| TASK DETAILS |
Go through the records that follow and tally the lines with "computer" in them; answer with the number alone.
- Opening Delimiter -
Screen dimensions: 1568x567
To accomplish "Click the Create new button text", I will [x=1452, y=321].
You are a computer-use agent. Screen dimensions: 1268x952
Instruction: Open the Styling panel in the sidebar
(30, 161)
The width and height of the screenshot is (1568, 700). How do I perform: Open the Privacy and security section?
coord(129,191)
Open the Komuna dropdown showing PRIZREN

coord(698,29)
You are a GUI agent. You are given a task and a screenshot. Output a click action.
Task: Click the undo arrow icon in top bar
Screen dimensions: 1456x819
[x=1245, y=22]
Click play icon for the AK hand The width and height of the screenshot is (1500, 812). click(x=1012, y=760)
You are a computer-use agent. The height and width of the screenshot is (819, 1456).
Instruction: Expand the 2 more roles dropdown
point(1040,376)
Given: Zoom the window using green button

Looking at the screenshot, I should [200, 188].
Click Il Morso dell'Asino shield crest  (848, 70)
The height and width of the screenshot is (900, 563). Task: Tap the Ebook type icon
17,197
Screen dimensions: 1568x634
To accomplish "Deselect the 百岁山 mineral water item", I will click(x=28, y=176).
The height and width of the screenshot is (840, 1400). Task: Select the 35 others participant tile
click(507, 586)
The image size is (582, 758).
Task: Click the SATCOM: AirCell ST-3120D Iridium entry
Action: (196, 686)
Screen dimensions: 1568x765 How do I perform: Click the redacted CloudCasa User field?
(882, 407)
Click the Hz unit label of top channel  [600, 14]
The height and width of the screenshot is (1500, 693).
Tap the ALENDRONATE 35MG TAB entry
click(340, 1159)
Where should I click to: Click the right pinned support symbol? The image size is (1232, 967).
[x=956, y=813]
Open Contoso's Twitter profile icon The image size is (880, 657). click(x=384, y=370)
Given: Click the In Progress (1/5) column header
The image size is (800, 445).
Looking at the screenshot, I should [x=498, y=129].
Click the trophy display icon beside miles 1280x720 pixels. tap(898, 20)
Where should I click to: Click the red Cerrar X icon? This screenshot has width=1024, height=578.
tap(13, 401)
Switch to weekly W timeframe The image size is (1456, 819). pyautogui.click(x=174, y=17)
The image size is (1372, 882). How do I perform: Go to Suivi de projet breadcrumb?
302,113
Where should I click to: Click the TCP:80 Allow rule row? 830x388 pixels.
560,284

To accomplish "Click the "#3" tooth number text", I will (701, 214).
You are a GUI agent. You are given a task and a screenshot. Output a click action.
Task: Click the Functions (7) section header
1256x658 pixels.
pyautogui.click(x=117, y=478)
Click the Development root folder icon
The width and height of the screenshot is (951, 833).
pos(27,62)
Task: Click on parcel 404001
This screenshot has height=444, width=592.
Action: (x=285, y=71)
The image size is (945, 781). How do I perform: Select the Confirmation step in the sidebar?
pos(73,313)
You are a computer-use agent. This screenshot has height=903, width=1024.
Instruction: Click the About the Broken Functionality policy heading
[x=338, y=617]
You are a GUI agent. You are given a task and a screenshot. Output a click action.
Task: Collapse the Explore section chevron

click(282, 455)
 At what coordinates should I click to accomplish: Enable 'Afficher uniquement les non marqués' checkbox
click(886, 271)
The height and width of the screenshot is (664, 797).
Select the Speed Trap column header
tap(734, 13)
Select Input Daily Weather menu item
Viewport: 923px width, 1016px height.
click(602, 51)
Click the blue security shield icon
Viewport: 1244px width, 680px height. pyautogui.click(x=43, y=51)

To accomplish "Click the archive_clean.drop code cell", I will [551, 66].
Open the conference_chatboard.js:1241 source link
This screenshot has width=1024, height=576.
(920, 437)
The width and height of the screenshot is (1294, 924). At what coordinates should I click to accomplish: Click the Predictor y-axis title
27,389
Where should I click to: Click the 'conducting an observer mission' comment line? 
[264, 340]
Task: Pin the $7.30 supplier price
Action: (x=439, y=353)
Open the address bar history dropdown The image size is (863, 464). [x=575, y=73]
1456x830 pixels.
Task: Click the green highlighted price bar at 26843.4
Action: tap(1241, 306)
- Closing Delimiter -
| EXERCISE RESPONSE |
3